Marsell (1954) mengemukakan bahwa pembelajaran yang
sukses, perlu memperhatikan prinsip-prinsip mengajar berikut: (1)
konteks (2) fokus, (3) sekuens, (4) evaluasi, (5) individualisasi dan (6)
sosialisasi.
a. Prinsip konteks
Pembelajaran dengan memperhatikan prinsip konteks, dilaksanakan
dengan cara pendidik menciptakan bermacam-macam hubungan dengan
bahan pelajaran. Caranya dengan mengkaitkan materi banan pelajaran
dengan konteksnya dalam arti hubungan sesama konsep, hubungan konsep
dengan fakta, konsep dengan guna/fungsi. Dengan prinsip ini peserta didik
akan tahu konteks tiap bahan yang dipelajari. Tanpa ada konteks
pengetahuan satu dengan yang lain biarpun terletak dalam satu rumpun
akan terpisah-pisah sehingga pengetahuan peserta didik kurang kokoh.
b. Prinsip fokus
Membelajarkan dengan prinsip fokus dilakukan dengan cara pendidik
dalam membahas dan menjelaskan materi suatu pokok bahasan sebagai
pusat pembahasan. Bila prinsip konteks mengharuskan pendidik
mengkaitkan bahan pelajaran seluas-luasnya, maka prinsip foku
sebaliknya mengharuskan adanya pemusatan pokok persoalan yang
dibahas. Dalam prakteknya kedua prinsip tersebut hendaknya
dilaksanakan secara seimbang sehingga saling melengkapi, karena kedua
prinsip tersebut merupakan kriteria mengajar yang efektif.
c. Prinsip Sekuens
Mengajar dengan melaksanakan prinsip sekuens adalah bahwa materi
pembelajaran hendaknya disusun secara urut sistematis dan logis sehingga
mudah dipelajari. Urutan bahan pelajaran itu sendiri hendaknya
memberikan kemudahan peserta didik dalam kegiatan belajar. Misalnya
pendidik matematika akan mengajar pokok bahasan fungsi grafik tentu
pendidik tersebut akan memerinci kegiatan apa yang harus dikuasai
peserta didik, agar peserta didik mudah mempelajarinya. Untuk memenuhi
prinsip tersebut pendidik perlu mengidentifikasi kegiatan mana yang lebih
dahulu dan mana yang kemudian. Penyusunan urutan kegiatan tersebut
harus memenuhi syarat sistematis dan logis.
d. Prinsip Evaluasi
Prinsip evaluasi menekankan pendidik dalam mengajar tidak boleh
meninggalkan kegiatan evaluasi. Evaluasi merupakan kegiatan terintegrasi
dalam pembelajaran. Kegiatan evaluasi berfungsi mempertinggi
efektivitas belajar. Karena dapat mendorong peserta didik belajar dan
memungkinkan pendidik untuk memperbaiki cara mengajarnya. Evaluasi
itu dapat dilakukan secara tertulis, lisan maupun dalam bentuk assesment.

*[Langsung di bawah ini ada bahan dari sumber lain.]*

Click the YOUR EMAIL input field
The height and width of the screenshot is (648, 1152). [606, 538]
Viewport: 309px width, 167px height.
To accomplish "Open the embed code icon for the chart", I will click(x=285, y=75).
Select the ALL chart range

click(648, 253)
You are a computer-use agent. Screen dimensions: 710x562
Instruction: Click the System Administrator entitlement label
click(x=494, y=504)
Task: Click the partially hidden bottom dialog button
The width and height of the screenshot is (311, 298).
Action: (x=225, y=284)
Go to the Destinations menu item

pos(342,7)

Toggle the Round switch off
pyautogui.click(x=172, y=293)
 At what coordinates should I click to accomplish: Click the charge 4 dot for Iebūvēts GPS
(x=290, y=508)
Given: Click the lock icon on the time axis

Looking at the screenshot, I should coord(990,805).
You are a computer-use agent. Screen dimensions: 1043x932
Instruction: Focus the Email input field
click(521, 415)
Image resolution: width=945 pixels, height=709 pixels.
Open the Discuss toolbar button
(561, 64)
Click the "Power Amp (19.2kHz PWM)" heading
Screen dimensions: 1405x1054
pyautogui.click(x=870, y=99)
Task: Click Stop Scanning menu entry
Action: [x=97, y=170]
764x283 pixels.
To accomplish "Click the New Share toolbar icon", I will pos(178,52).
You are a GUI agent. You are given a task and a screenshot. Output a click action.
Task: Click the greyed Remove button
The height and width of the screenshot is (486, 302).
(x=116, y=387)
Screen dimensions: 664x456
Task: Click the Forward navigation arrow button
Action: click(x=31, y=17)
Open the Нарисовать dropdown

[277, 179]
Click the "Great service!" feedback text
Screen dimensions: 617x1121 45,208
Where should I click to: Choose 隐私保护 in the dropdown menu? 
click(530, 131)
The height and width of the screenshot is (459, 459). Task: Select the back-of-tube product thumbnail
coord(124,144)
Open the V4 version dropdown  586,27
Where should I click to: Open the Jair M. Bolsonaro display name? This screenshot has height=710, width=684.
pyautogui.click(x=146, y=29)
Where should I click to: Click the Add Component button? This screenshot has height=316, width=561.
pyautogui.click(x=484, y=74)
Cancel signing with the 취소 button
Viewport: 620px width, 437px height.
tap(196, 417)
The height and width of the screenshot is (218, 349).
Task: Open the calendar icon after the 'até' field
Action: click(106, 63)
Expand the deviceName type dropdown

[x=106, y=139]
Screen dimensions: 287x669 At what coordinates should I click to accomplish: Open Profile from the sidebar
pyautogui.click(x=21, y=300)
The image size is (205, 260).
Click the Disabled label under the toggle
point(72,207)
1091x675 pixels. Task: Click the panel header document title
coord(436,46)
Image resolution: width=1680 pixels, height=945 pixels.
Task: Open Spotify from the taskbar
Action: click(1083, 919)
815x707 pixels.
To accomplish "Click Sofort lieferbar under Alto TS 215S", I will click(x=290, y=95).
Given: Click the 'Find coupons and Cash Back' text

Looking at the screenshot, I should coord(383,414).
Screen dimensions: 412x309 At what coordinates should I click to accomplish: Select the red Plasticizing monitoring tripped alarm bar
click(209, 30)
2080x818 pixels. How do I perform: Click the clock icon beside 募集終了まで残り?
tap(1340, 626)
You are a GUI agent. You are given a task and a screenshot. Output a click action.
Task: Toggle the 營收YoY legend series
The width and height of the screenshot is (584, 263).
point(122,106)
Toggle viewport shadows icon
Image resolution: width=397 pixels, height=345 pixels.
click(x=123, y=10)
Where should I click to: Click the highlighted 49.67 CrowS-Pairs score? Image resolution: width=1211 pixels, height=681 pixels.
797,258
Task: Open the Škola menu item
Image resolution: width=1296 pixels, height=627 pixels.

e. Prinsip Individualisasi
Melaksanakan prinsip individualisasi diujudkan dalam bentuk pendidik
dalam mengajar memperhatikan adanya perbedaan individu para peserta
didik. Peserta didik sebagai individu adalah berbeda-beda dilihat dari segi
mental, seperti intelegensi, bakat minat, dan sebagainya. Berbeda dalam
kecenderungan misalnya ada peserta didik cenderung lebih baik pada
bidang estetika tetapi mungkin kurang baik pada matematika dan
sebagainya.
f. Prinsip Sosialisasi
Prinsip soialisasi menekankan pendidik dalam mengajar hendaknya dapat
menciptakan suasana belajar yang menimbulkan adanya saling kerja sama
antar peserta didik kerja sama dalam mengatasai mnasalah belajar, seperti
menyelesaikan tugas, belajar kelompok dan sebagai nya. Cara belajar
seperti itu akan memperoleh dua keuntungan, yaitu: (a) dapat membina
dan mengembangkan kepribadian terutama sikap demokrasi, dan (b)
pengetahuan anak akan bertambah kokoh sebab dalam proses belajar akan
terjadi saling menerima dan memberi.
Dalam prakteknya keenam prinsip tersebut dilaksanakan secara
proposional sesuai tujuan pembelajaran, karakteristik peserta didik dan
komponen lainnya. Prinsip konteks, sekuens, dan evaluasi merupakan
prinsip-prinsip yang digali dari bagaimana cara menyusun dan menyajikan
bahan pelajaran, sedangkan prinsip individualisasi dan sosialisasi
mendasarkan pemenuhan kebutuhan siapa yang belajar.